There's another dimension regarding the relationship between the
referrer and the referree: whether the HTTP request is being done to
load a subresource, or whether it is a navigation. I believe that
"unsafe-url" was added in an attempt to address a perceived need for
navigation, but  it also affects subresource requests, even though
nobody is arguing unsafe-url is a good idea for subresource requests
(i.e. mixed content).

> 3. Let's extend the policy definition language to treat the current set of
> policies as shorthand for a more detailed language.

I think that for the purpose of understanding the dimensions of
understanding the various ways referrers could work, what you're
suggesting is useful. I am hopeful that we could use that language as
a modeling language for discussion, and then end up with something
useful that goes into the actual policy specification mechanism.

> While on the topic (tangentially), I think it's a perfectly reasonable idea
> to allow a site to specify a same-origin "base referrer url", and to use
> that as the basis upon which to perform the origin/whatever stripping
> operations. I don't think that's at all an essential component, however, and
> I'd like to work everything else out first. :)

To clarify what I said in response to Devdatta, I also think it is
reasonable in theory, but I think in practice the use cases for it
might be served well enough by other means, and I think the
cost/benefit could be tough to justify.

> 2. I believe the risk of specifying something that some folks don't like and
> want to experiment with killing is is already sufficiently mitigated via
> language that allows user agents to treat it as a maximal limit on referrer
> information, rather than a mandate.

I appreciate that there was consideration of the desires of some
people to restrict what information is leaked from their products.
However, this type of specification is not, AFAICT, compatible with
the WHATWG philosophy of specifying features. In particular, WHATWG
highly values precise, consistent specification over allowing
implementations to give different observable results. The rationale
for the WHATWG approach is based on the experience of browser vendors
with minority market share being forced to do things the way the
browser with dominant market share did things, for compatibility
reasons, even if the specification technically offered alternatives.

Further to this point, it is especially important for the minority
market share browsers, and particularly the browsers who aren't first
to implement a feature, to insist that rules like the "two
implementations required" (and not just two "says they will probably
implement eventually") and "all cases are precisely specified" are
followed. These guidelines are there partially to protect everybody
into being cornered into blindly copying whatever the leader did. In
particular, it is dangerous to read a spec and then say "it looks OK
to me; go ahead and ship it" without trying to implement it, because
you're not going to foresee all the problems you will run into if/when
you actually get around to implementing it.

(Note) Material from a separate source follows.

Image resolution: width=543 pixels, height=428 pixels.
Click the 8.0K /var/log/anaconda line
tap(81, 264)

We've enjoyed the success of the WHATWG approach for so long that I
can see that it is easy to forgot some of the fundamental things that
has made WHATWG work so well. Probably the clearest and best example I
can think of, regarding the WHATWG-style approach that I'm arguing for
here, is the way the HTML5 parsing algorithm is specified. The whole
idea of its specification is that you can feed it ANY sequence of
bytes, and using that algorithm you will construct an identical parse
tree with any compliant implementation--without any variance across
compliant implementations.

> I also think it's important to allow
> sites to opt-into behavior they've come to expect from the web when
> migrating from HTTP to HTTPS; regardless of that behavior's awesomeness, I'd
> like to remove as many barriers to that transition as possible.

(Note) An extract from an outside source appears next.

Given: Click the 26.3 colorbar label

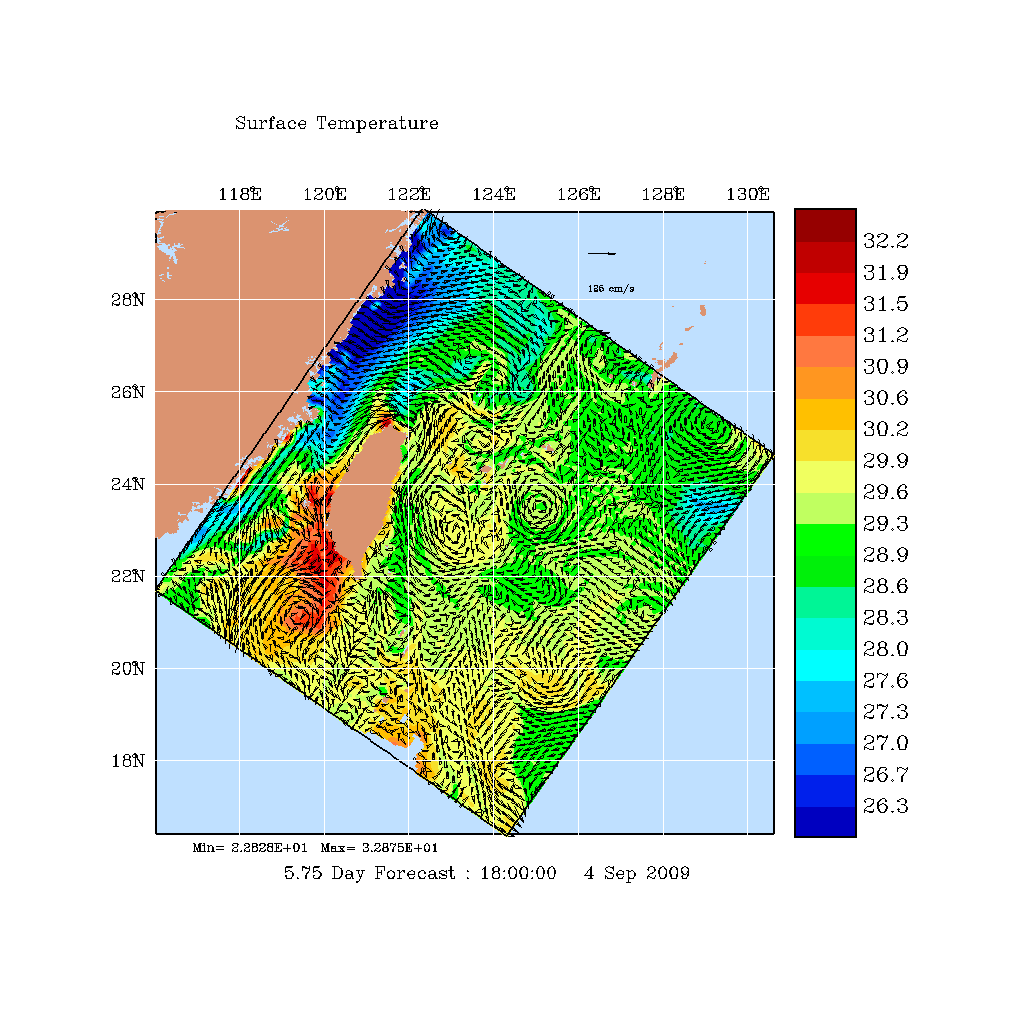Looking at the screenshot, I should pyautogui.click(x=885, y=806).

I also mostly agree that browsers likely shouldn't cap the information
that a site can opt into for HTTPS -> HTTP navigation to be less than
the referrer information available in HTTP->HTTP or HTTPS->HTTPS
navigations. However, I disagree that 'unsafe-url' is the best way to
do that. I think, instead, browsers should try to cap Referrer for
HTTP->HTTP and HTTPS->HTTPS navigations to 'origin' for
cross-origin/cross-suffix navigations, and then maybe offer websites
the ability to opt into sharing 'origin' for HTTPS->HTTP navigations.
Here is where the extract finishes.